*** STORED DATA

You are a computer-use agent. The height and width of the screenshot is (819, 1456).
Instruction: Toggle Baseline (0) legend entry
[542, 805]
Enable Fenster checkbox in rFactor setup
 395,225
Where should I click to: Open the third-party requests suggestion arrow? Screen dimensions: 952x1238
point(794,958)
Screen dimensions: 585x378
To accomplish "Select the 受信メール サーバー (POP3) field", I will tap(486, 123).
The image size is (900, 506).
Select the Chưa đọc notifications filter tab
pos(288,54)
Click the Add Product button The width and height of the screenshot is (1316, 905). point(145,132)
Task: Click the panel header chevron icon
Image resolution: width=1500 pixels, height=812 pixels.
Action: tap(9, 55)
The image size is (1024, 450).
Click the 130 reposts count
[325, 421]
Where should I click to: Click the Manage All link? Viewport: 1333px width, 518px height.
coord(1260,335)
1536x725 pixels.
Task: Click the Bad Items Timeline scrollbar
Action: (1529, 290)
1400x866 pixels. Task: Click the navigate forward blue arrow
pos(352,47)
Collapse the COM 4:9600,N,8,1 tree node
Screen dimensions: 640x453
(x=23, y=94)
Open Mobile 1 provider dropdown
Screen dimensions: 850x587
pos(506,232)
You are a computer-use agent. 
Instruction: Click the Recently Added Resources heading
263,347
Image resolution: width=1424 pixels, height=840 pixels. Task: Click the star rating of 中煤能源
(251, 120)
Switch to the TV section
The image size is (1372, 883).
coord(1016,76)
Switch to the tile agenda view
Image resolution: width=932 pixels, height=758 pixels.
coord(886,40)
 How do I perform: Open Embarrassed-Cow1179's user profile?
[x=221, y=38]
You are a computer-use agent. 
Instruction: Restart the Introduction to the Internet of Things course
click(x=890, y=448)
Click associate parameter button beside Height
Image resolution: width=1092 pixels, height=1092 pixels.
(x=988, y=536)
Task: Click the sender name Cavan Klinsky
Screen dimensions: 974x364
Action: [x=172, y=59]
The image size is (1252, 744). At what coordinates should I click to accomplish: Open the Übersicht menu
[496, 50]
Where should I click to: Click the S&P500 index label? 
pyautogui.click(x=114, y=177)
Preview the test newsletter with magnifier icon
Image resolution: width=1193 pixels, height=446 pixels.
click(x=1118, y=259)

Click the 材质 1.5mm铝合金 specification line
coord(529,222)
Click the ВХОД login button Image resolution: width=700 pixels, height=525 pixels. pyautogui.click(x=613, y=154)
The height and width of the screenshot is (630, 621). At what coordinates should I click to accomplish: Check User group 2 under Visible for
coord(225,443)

******

> **GIVEN TASK**
Can you render every line of the material above as a JSON list of strings, one string per line, with blank lines left out?

> **WRITTEN SOLUTION**
[
  "You are a computer-use agent. The height and width of the screenshot is (819, 1456).",
  "Instruction: Toggle Baseline (0) legend entry",
  "[542, 805]",
  "Enable Fenster checkbox in rFactor setup",
  " 395,225",
  "Where should I click to: Open the third-party requests suggestion arrow? Screen dimensions: 952x1238",
  "point(794,958)",
  "Screen dimensions: 585x378",
  "To accomplish \"Select the 受信メール サーバー (POP3) field\", I will tap(486, 123).",
  "The image size is (900, 506).",
  "Select the Chưa đọc notifications filter tab",
  "pos(288,54)",
  "Click the Add Product button The width and height of the screenshot is (1316, 905). point(145,132)",
  "Task: Click the panel header chevron icon",
  "Image resolution: width=1500 pixels, height=812 pixels.",
  "Action: tap(9, 55)",
  "The image size is (1024, 450).",
  "Click the 130 reposts count",
  "[325, 421]",
  "Where should I click to: Click the Manage All link? Viewport: 1333px width, 518px height.",
  "coord(1260,335)",
  "1536x725 pixels.",
  "Task: Click the Bad Items Timeline scrollbar",
  "Action: (1529, 290)",
  "1400x866 pixels. Task: Click the navigate forward blue arrow",
  "pos(352,47)",
  "Collapse the COM 4:9600,N,8,1 tree node",
  "Screen dimensions: 640x453",
  "(x=23, y=94)",
  "Open Mobile 1 provider dropdown",
  "Screen dimensions: 850x587",
  "pos(506,232)",
  "You are a computer-use agent. ",
  "Instruction: Click the Recently Added Resources heading",
  "263,347",
  "Image resolution: width=1424 pixels, height=840 pixels. Task: Click the star rating of 中煤能源",
  "(251, 120)",
  "Switch to the TV section",
  "The image size is (1372, 883).",
  "coord(1016,76)",
  "Switch to the tile agenda view",
  "Image resolution: width=932 pixels, height=758 pixels.",
  "coord(886,40)",
  " How do I perform: Open Embarrassed-Cow1179's user profile?",
  "[x=221, y=38]",
  "You are a computer-use agent. ",
  "Instruction: Restart the Introduction to the Internet of Things course",
  "click(x=890, y=448)",
  "Click associate parameter button beside Height",
  "Image resolution: width=1092 pixels, height=1092 pixels.",
  "(x=988, y=536)",
  "Task: Click the sender name Cavan Klinsky",
  "Screen dimensions: 974x364",
  "Action: [x=172, y=59]",
  "The image size is (1252, 744). At what coordinates should I click to accomplish: Open the Übersicht menu",
  "[496, 50]",
  "Where should I click to: Click the S&P500 index label? ",
  "pyautogui.click(x=114, y=177)",
  "Preview the test newsletter with magnifier icon",
  "Image resolution: width=1193 pixels, height=446 pixels.",
  "click(x=1118, y=259)",
  "Click the 材质 1.5mm铝合金 specification line",
  "coord(529,222)",
  "Click the ВХОД login button Image resolution: width=700 pixels, height=525 pixels. pyautogui.click(x=613, y=154)",
  "The height and width of the screenshot is (630, 621). At what coordinates should I click to accomplish: Check User group 2 under Visible for",
  "coord(225,443)"
]